Assignment:
In the entries below, find the line with "Task: Click the 1 Bottle label on Basic card" and the line with "Click the top". Return those two lines and all lines between them, exactly.

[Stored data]
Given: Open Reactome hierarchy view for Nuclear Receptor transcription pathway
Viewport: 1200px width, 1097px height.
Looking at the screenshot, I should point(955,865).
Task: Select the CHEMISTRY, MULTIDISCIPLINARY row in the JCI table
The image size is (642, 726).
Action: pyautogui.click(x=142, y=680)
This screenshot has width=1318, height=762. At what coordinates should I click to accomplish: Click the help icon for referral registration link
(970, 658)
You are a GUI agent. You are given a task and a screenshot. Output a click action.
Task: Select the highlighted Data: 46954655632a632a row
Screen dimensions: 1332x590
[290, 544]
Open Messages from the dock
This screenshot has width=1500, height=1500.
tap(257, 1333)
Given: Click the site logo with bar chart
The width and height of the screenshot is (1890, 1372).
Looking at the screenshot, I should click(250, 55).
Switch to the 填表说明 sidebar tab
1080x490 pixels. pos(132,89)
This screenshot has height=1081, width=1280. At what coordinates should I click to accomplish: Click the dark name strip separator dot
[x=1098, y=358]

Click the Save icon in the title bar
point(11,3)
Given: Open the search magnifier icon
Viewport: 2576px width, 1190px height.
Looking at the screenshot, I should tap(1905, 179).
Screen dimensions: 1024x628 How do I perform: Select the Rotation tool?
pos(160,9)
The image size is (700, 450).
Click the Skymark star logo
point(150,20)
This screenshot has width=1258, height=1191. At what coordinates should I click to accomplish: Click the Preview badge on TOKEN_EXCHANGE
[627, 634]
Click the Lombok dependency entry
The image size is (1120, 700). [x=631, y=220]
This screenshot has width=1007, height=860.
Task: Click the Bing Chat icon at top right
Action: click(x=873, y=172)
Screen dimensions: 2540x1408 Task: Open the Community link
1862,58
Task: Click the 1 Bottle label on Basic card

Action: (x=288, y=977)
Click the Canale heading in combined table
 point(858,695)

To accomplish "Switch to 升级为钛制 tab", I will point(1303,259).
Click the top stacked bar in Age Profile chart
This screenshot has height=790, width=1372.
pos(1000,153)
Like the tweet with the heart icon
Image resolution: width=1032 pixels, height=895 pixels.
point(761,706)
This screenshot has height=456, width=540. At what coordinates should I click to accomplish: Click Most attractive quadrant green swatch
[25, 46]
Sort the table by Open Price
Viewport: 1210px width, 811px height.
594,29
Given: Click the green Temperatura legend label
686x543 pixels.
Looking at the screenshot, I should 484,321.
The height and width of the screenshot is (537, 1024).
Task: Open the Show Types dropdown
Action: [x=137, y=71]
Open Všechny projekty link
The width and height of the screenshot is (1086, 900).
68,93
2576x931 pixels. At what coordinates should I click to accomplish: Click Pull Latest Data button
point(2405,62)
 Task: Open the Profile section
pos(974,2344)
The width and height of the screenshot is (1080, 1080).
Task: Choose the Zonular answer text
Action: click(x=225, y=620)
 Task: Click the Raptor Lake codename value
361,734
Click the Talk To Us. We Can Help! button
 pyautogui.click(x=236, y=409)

Written response:
Task: Click the 1 Bottle label on Basic card

Action: (x=288, y=977)
Click the Canale heading in combined table
 point(858,695)

To accomplish "Switch to 升级为钛制 tab", I will point(1303,259).
Click the top stacked bar in Age Profile chart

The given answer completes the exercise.